Yemen peace talks collapse in Geneva


(MENAFN- The Peninsula) UN-sponsored talks in Geneva on a ceasefire between Yemen's civil war parties ended yesterday without a deal as Saudi-led warplanes staged further strikes on the dominant Houthi armed faction and allies, including Republican Guards.

More than 2,800 people have been killed since an Arab alliance launched air raids on March 26 to try to roll back the Iranian-backed Houthis' advances across much of Yemen and reinstate exiled president Abdrabuh Mansur Hadi.

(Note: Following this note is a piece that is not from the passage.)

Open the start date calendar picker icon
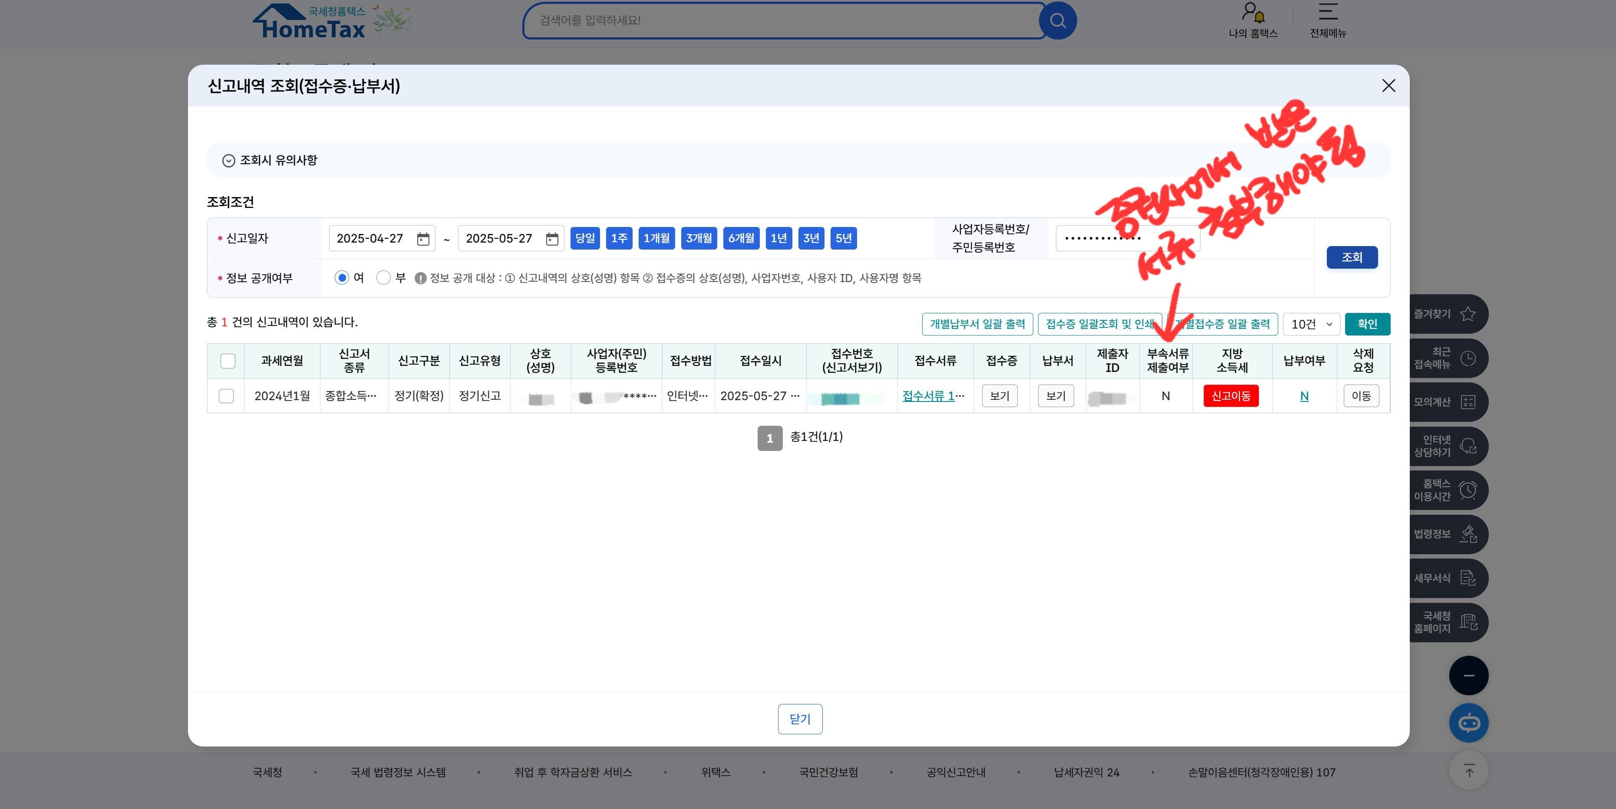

UN special envoy Ismail Ould Cheikh Ahmed said in five days of "proximity talks" - in which he shuttled between factions who refused to sit at the same table - the two sides agreed in principle on the need for a ceasefire and withdrawal of forces in keeping with UN Security Council Resolution 2216.

"There is a certain willingness from all parties to discuss issues around a ceasefire accompanied by withdrawal... I come out from these few days with a certain degree of optimism that we can achieve this (in further consultations) in the coming days," he told a press conference in Geneva.

"The (opposing) positions that as you know have been so strong in view of so many lives having been lost and where a government that is internationally recognised is outside the country. A lot of things didn't make it easy for us."

He said he would fly to New York on Sunday to brief the UN Security Council, where major powers also needed to sign off on his proposal for a force of civilian observers to monitor any truce and withdrawals on the ground.

Hadi's foreign minister, Reyad Yassin Abdullah, said talks made no significant headway but there was room for more discussions, although no date had been scheduled for any. "The Houthi delegation did not allow us to reach all progress as we expected ... But it doesn't mean that we have failed," he told reporters.

Hadi's government has demanded that the Houthis, allied with Yemeni military units loyal to former president Ali Abdullah Saleh, pull out of cities captured since last September as a precondition for a ceasefire.

Yahya Duwaid of Saleh's General People's Congress said: "We had reason to be hopeful and optimistic... and we listened to the UN proposals today, but what they were proposing was not of the standard we were looking for."